Stored items
□ □ □

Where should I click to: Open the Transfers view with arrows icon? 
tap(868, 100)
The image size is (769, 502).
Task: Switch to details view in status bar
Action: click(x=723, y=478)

□ □ □

#### [What you have to do]
A reply that repeats all the data exactly is required.

#### [Final answer]
Where should I click to: Open the Transfers view with arrows icon? 
tap(868, 100)
The image size is (769, 502).
Task: Switch to details view in status bar
Action: click(x=723, y=478)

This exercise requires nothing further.